GM130 regulates astral microtubule growth via phosphorylated importin α. (A) Importin α S62A does not alter Golgi structure or the microtubule network during interphase. Interphase NRK cells expressing WT importin α or importin α S62A were fixed and stained for α-tubulin and the Golgi membrane protein GM130. Maximum intensity projections are shown. Scale bar: 10 µm. (B) Importin α S62A delocalizes mitotic Golgi clusters from the spindle pole area. NRK cells expressing WT importin α or importin α S62A were arrested at metaphase using MG132, and then fixed and stained for GM130 and α-tubulin. Maximum intensity projections are shown. Scale bar: 10 µm. (C,E) Blocking the GM130-importin α interaction inhibits astral microtubule growth and delocalizes Golgi clusters from the spindle poles. NRK cells were arrested at metaphase for 1 h and microinjected with inhibitory antibodies against GM130 or with control IgG. Injected cells were incubated for another 30 min at 37°C, followed by cold treatment for 5 min. They were then allowed to regrow microtubules for 10 min, before fixation and staining for α-tubulin (C), EB1 (E) and injected IgG. Maximum intensity projections are shown. Enlargements of the astral microtubule area are shown in the panels on the right. Scale bars: 5 µm. (D,F) Quantitation of astral microtubule (MT) fluorescence (D) and astral EB1 fluorescence (F) from the experiments shown in C and E, respectively. Data are presented as mean±s.e.m. n>30. ***P<0.0001 (Student's t-test). (G) Importin α S62A does not associate with mitotic Golgi membranes.

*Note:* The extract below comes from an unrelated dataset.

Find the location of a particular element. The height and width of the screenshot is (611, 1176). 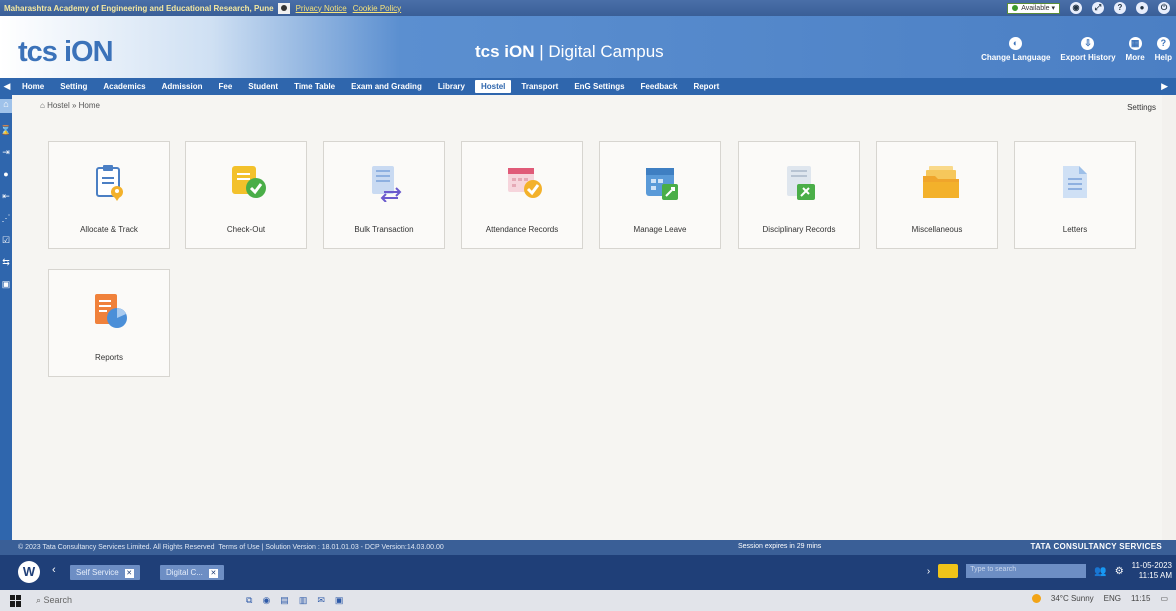

nav-item-setting: Setting is located at coordinates (74, 86).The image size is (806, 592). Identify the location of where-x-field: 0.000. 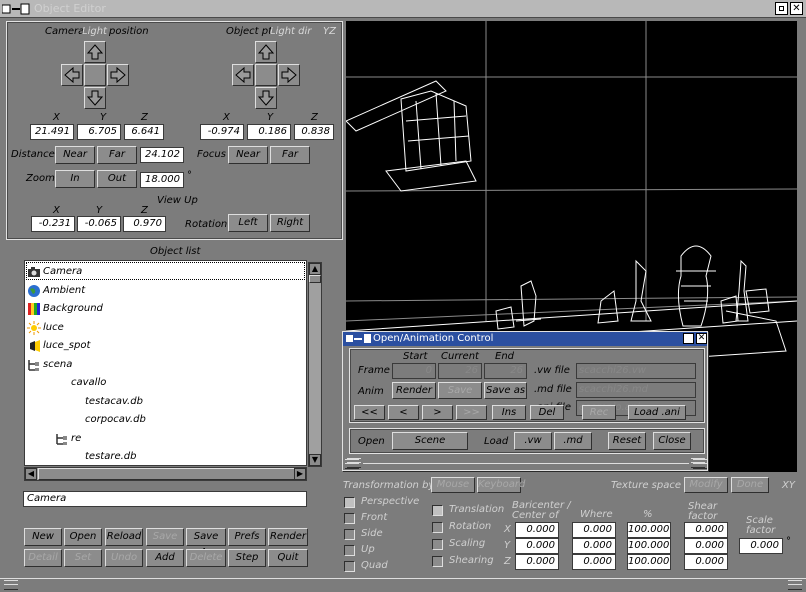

Post-chromosomal supernatant of mitotic HeLa cells expressing FLAG-tagged WT importin α or importin α S62A was centrifuged through a linear 5–25% glycerol gradient to separate membrane components by size (left). Ten fractions were collected from the top. The membranes from each fraction were collected by centrifugation and then analyzed by western blotting of the indicated proteins (right). (H) Phosphorylation of importin α shifts its binding preference from TPX2 to GM130. Interphase (int) or mitotic (mit) HeLa cells expressing FLAG-tagged WT importin α or importin α S62A were lysed and incubated with anti-FLAG antibody-conjugated beads (IP, immunoprecipitation). Beads were then washed with lysis buffer and analyzed by western blotting for the indicated proteins. Data in G and H are representative of three experiments.

Fig. 7.

Model of the TPX2-mediated astral microtubule assembly pathway. Phosphorylation (P) of importin α at S62 by CDK1 switches its substrate preference from TPX2 to GM130. This switch enables GM130 on the mitotic Golgi clusters at the spindle poles to locally sequester importin α from TPX2 through direct competition. TPX2 is thereby relieved from inhibition, allowing it to bind to and activate Aurora A kinase to drive astral microtubule assembly and facilitate spindle orientation.